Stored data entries
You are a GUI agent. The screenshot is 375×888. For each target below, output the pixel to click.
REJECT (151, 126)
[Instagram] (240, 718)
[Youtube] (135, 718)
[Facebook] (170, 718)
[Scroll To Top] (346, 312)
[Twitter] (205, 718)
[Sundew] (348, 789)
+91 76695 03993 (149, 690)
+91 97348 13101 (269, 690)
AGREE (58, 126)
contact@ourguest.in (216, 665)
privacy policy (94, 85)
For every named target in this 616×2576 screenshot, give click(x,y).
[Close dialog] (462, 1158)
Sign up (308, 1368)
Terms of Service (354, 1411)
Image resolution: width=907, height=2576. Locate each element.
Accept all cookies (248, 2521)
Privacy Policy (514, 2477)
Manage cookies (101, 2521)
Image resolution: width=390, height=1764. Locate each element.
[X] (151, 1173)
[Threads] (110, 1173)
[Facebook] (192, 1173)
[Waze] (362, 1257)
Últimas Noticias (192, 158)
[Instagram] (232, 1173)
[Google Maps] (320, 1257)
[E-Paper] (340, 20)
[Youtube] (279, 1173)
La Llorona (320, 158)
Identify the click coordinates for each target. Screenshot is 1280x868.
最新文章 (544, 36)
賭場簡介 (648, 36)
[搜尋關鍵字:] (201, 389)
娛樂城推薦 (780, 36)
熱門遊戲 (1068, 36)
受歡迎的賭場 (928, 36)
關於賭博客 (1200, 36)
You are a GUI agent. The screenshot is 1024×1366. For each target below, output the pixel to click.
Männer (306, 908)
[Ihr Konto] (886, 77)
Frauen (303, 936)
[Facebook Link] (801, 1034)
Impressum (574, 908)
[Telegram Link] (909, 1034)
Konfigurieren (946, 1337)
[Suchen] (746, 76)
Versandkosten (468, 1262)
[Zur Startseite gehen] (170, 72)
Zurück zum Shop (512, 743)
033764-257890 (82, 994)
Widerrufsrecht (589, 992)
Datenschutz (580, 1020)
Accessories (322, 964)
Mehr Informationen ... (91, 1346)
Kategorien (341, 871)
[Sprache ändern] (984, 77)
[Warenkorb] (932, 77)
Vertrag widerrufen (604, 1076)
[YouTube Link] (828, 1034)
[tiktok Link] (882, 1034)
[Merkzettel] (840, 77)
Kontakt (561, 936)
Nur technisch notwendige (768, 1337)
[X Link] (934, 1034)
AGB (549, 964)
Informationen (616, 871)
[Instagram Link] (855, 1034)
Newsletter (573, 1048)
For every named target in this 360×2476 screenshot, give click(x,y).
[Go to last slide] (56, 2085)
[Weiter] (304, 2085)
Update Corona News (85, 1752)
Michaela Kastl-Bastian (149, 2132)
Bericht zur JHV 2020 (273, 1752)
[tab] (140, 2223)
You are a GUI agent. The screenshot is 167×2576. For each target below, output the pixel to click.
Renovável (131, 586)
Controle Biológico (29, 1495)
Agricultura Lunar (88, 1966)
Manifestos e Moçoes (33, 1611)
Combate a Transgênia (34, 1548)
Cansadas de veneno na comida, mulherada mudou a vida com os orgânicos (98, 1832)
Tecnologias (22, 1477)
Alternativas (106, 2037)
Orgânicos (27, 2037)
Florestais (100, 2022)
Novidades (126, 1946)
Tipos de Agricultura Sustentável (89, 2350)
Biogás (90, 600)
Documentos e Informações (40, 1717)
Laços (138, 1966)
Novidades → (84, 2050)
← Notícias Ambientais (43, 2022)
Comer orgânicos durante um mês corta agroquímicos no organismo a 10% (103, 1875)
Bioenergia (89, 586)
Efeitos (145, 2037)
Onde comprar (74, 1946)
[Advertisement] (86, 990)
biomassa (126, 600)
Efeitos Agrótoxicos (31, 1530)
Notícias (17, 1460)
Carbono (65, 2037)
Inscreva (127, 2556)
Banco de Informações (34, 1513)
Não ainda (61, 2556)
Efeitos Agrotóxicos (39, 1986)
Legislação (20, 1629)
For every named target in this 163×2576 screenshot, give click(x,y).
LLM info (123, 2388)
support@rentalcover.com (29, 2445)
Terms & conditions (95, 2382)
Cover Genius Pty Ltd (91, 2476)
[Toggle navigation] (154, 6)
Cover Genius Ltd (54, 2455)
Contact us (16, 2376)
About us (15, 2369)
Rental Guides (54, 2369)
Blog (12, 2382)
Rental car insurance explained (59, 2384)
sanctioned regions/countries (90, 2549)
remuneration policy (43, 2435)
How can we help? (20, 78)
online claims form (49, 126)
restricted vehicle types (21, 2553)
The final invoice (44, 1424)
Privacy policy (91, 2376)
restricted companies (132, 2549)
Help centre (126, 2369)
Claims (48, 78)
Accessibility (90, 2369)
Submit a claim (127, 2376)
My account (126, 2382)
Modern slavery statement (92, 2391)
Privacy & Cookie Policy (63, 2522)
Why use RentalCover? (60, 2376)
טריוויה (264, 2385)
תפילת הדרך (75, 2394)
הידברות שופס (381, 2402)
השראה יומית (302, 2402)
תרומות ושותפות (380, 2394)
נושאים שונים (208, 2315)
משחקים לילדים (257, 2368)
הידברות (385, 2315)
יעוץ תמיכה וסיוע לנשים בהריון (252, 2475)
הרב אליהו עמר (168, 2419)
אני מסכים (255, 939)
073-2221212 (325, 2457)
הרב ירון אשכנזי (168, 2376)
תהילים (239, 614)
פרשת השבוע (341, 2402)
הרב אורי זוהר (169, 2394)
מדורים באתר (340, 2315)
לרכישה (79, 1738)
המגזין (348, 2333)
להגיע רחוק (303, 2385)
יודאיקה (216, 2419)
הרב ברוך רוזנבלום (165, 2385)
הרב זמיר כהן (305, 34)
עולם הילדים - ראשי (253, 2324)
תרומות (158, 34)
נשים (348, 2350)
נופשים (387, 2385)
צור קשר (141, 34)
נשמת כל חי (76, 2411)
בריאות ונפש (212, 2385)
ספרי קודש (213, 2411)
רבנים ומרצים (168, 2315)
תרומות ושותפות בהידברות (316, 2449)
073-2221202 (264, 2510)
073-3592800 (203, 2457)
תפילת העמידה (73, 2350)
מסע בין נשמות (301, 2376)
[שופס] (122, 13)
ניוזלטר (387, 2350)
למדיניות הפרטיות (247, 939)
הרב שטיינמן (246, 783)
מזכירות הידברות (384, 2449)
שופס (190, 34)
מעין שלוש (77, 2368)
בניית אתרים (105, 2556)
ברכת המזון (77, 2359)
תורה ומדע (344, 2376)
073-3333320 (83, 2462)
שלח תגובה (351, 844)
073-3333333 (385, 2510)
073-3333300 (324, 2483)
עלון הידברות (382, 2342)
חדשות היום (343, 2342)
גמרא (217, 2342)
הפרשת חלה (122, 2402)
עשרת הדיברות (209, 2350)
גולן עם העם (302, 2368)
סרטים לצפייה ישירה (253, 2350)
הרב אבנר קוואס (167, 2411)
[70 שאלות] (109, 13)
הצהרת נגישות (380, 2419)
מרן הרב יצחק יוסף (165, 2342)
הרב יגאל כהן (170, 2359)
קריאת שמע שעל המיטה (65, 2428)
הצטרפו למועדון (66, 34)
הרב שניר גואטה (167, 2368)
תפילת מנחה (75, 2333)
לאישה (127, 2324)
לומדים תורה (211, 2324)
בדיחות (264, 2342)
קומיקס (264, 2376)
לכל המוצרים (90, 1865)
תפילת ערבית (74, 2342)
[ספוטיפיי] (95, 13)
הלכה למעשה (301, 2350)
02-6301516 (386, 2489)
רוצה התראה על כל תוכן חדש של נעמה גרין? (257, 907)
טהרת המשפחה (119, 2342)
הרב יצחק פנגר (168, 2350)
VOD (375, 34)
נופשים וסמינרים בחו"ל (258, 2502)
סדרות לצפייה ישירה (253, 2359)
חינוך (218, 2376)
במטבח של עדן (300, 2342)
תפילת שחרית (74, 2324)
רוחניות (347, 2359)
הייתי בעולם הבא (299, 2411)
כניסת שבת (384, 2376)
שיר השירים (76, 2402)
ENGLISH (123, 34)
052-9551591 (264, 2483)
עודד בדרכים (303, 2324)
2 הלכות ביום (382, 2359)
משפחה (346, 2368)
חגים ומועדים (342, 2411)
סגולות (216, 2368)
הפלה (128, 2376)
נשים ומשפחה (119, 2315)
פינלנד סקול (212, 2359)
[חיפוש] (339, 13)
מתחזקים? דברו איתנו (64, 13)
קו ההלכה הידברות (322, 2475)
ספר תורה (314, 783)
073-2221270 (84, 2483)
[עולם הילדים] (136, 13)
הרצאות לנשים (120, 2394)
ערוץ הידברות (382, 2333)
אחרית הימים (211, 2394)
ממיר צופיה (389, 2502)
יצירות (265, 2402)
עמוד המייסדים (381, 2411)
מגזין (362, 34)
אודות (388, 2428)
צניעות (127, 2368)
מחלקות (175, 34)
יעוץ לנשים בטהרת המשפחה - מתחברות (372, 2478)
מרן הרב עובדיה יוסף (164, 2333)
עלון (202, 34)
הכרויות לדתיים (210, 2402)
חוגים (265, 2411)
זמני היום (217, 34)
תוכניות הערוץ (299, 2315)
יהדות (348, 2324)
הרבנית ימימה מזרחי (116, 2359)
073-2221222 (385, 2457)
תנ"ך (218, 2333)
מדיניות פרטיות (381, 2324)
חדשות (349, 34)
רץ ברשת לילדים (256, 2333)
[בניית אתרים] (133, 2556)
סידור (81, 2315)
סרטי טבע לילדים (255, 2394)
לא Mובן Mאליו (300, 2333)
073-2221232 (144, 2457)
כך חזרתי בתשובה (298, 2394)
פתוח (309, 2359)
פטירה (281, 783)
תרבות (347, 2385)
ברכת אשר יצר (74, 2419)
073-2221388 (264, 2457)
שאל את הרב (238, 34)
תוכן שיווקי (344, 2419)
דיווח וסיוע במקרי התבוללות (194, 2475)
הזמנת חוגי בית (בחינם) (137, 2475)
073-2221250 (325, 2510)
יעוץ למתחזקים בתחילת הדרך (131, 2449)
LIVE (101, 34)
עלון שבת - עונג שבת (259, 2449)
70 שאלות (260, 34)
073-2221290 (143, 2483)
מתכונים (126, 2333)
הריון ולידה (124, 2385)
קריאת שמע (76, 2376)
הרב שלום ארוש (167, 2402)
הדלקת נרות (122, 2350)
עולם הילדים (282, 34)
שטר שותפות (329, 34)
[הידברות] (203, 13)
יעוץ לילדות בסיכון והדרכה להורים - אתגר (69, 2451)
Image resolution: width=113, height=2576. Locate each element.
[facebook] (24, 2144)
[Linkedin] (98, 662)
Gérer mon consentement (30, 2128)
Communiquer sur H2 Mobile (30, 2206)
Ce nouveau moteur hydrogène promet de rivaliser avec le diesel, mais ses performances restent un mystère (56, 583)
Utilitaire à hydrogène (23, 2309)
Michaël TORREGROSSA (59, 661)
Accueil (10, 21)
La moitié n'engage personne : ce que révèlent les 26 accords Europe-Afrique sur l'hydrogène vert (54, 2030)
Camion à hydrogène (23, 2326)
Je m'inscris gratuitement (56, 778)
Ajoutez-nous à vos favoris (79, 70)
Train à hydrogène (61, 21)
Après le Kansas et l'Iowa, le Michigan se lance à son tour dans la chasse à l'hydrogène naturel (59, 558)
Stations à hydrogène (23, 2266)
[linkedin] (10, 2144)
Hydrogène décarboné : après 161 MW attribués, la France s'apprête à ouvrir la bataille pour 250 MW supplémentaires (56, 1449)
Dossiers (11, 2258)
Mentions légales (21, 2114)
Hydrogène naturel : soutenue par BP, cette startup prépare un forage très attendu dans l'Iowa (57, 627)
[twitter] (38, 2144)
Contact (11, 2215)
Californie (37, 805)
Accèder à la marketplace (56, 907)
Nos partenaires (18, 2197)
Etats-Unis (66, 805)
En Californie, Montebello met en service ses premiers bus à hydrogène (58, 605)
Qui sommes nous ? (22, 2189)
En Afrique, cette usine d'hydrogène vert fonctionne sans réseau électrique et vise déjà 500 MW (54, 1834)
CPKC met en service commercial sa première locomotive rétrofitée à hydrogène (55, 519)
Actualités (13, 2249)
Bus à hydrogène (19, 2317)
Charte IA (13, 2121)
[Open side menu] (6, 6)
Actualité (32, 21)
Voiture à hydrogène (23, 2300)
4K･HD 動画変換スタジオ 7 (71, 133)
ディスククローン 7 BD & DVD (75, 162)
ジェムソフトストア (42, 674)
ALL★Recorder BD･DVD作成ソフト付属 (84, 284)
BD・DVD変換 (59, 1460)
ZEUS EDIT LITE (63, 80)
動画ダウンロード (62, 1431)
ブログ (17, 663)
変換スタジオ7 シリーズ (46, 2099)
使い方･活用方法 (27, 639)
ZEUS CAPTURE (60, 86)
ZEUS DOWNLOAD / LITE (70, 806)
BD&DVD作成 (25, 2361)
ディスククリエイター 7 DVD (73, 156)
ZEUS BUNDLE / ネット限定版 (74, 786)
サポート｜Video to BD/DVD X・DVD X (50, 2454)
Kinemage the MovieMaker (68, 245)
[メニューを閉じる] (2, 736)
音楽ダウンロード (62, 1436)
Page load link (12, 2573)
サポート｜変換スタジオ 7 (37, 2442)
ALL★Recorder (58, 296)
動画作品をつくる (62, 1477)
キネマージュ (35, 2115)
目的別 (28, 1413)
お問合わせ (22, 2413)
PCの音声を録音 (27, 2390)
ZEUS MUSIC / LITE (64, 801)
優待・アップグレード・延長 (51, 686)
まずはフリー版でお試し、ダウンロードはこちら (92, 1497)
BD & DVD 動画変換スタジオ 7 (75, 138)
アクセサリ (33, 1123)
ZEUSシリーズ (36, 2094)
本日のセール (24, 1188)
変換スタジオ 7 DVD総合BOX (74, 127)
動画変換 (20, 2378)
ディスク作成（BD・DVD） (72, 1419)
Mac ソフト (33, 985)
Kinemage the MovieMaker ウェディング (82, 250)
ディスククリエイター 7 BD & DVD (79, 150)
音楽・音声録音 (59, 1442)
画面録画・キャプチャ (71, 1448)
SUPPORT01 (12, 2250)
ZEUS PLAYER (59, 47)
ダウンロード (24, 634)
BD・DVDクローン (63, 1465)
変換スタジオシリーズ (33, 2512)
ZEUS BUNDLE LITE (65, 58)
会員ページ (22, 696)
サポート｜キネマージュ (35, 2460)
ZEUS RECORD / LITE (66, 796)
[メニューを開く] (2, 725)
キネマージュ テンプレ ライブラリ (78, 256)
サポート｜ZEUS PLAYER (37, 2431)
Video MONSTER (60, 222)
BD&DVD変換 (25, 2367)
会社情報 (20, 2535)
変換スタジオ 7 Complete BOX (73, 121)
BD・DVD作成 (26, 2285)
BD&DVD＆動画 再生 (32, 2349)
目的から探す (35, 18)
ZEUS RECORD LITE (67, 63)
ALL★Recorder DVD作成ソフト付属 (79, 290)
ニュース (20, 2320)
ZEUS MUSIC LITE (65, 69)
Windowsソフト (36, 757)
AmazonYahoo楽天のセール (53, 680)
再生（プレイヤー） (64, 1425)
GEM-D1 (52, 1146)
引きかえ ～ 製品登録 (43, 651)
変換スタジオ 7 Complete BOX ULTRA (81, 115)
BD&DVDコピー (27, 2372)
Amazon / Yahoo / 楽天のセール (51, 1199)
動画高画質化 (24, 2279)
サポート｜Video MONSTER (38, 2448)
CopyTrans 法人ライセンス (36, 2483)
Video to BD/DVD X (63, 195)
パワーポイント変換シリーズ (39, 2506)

▶ _WHAT TO DO_: When you reach the line with "הדלקת נרות (122, 2350)" in the records above, start writing out lines exactly, and stop once the line with "Mentions légales (21, 2114)" has been written; include nothing else.

▶ _ANSWER TO THIS PROBLEM_:
הדלקת נרות (122, 2350)
עולם הילדים (282, 34)
שטר שותפות (329, 34)
[הידברות] (203, 13)
יעוץ לילדות בסיכון והדרכה להורים - אתגר (69, 2451)
Image resolution: width=113, height=2576. Locate each element.
[facebook] (24, 2144)
[Linkedin] (98, 662)
Gérer mon consentement (30, 2128)
Communiquer sur H2 Mobile (30, 2206)
Ce nouveau moteur hydrogène promet de rivaliser avec le diesel, mais ses performances restent un mystère (56, 583)
Utilitaire à hydrogène (23, 2309)
Michaël TORREGROSSA (59, 661)
Accueil (10, 21)
La moitié n'engage personne : ce que révèlent les 26 accords Europe-Afrique sur l'hydrogène vert (54, 2030)
Camion à hydrogène (23, 2326)
Je m'inscris gratuitement (56, 778)
Ajoutez-nous à vos favoris (79, 70)
Train à hydrogène (61, 21)
Après le Kansas et l'Iowa, le Michigan se lance à son tour dans la chasse à l'hydrogène naturel (59, 558)
Stations à hydrogène (23, 2266)
[linkedin] (10, 2144)
Hydrogène décarboné : après 161 MW attribués, la France s'apprête à ouvrir la bataille pour 250 MW supplémentaires (56, 1449)
Dossiers (11, 2258)
Mentions légales (21, 2114)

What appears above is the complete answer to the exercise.